Chapter 8 Lab assays to monitor immune response
In order to assess the systemic and the mucosal immune response of the Nile tilapia during our experiment, three different assays will be used. Those assays will allow us to demonstrate that there is indeed an effect of the vaccines on immune response in the animals. The three assays will help to quantify this effect by measuring the activation of the main components of the adaptive/humoral immune system and their kinetics (the activity over time).
8.1 ELISA for IgM and IgT
ELISA is an enzyme-linked immunosorbent assay “for the presence of antibodies, antigens,” proteins and glycoproteins in biological samples. ELISA technique is widely used for rapid diagnostic tests such as the diagnosis of HIV infection, pregnancy tests or the detection of food allergens. The principle of this technique is based on the use of an enzyme conjugated to an antibody which by reacting with a colorless substrate gives a colored reaction product and which is therefore detectable. This is called a chromogenic substrate. Different enzymes are used for ELISA tests including alkaline phosphatase, horseradish peroxidase (HRP) or beta-galactosidase. The ELISA assay will provide informations on the Ab titer of the fish, IgM and IgT respectively are targets in the assay.

## Questions on the material
1. Decide whether each statement agrees with the chapter on immune-response assays, answering yes or no and quoting the words that settle it: (a) Two different assays will be used during the experiment. (b) The enzyme in ELISA reacts with a colorless substrate to give a colored product. (c) Horseradish peroxidase is one of the enzymes used for ELISA tests.
2. Summarize the chapter on immune-response assays in two sentences.
3. Write the next part of the chapter on immune-response assays, picking up after its final sentence.
The saved data entries after this point are separate from the chapter on immune-response assays.

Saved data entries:
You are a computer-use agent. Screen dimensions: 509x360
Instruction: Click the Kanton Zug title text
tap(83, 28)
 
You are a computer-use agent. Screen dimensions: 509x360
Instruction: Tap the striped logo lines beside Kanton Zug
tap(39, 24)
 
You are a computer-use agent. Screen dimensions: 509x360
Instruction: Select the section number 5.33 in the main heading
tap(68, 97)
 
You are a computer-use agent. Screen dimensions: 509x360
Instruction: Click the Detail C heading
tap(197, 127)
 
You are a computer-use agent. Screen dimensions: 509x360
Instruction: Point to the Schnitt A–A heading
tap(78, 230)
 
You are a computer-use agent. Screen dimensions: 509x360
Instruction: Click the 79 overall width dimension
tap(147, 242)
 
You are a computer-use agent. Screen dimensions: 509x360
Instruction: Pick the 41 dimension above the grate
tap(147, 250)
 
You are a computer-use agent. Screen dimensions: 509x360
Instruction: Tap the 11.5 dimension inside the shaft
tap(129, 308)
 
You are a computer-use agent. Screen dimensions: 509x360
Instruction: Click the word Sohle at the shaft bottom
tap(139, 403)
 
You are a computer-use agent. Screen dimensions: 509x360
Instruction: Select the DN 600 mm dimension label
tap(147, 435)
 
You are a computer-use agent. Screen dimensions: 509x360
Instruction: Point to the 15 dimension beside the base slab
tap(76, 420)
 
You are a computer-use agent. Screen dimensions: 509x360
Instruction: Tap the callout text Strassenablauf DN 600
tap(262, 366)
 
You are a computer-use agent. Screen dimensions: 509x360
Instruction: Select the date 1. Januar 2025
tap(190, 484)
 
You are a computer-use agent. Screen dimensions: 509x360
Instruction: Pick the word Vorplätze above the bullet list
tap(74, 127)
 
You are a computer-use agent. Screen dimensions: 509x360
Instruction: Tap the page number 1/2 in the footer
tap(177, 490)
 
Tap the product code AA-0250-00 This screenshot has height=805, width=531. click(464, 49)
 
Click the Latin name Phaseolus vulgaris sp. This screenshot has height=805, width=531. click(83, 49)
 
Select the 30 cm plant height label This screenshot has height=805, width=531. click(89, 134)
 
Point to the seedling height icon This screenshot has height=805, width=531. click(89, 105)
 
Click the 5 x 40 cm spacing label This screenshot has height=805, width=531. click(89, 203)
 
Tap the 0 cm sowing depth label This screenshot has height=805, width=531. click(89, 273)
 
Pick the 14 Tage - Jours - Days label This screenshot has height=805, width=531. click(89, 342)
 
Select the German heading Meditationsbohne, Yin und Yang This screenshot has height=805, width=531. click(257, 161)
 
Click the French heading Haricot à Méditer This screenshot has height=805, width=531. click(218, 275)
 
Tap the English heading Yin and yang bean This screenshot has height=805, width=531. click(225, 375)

## Results for the exercise
1.
(a) No: "three different assays will be used."
(b) Yes: "by reacting with a colorless substrate gives a colored reaction product"
(c) Yes: "Different enzymes are used for ELISA tests including alkaline phosphatase, horseradish peroxidase (HRP) or beta-galactosidase."

2. Three assays will be used to assess the systemic and mucosal immune response of Nile tilapia and to quantify the effect of the vaccines by measuring the activation of the main adaptive/humoral components and their activity over time. The first, ELISA, detects biological molecules through an enzyme conjugated to an antibody that turns a colorless substrate into a colored product, and it will provide the fish's antibody titer, with IgM and IgT as targets.

3.
8.2 PCR of key immune genes
Real-time reverse transcription polymerase chain reaction (RT-PCR) is a laboratory technique using 1) reverse-transcription (RNA into DNA) (in this context called complementary DNA or cDNA) and 2) amplification of specific DNA targets using polymerase chain reaction (PCR) (Freeman et al.,1999). It is primarily used to measure the amount of a specific RNA. This is achieved by monitoring the amplification reaction using fluorescence, a technique called real-time PCR or quantitative PCR (qPCR). Combined RT-PCR and qPCR are routinely used for analysis of gene expression and quantification of viral RNA in research and clinical settings.
8.2.1 Normalization of gene expression for RT-PCR
Choosing the suitable reference gene is critical for normalizing target genes expression in qPCR. Wang et al. (2015) selected for O.niloticus, six commonly used endogenous controls as candidate reference genes to evaluate and analyze their expression levels, stabilities and normalization to the immune-related gene IgM expression during vaccination and infection in spleen of tilapia with RefFinder and GeNorm programs with very good results. The six reference genes for RT-PCR of O.niloticus are genes ubiquitously and constitutively expressed in the animal. They are also well known as “house-keeping” genes/mRNAs. (see below).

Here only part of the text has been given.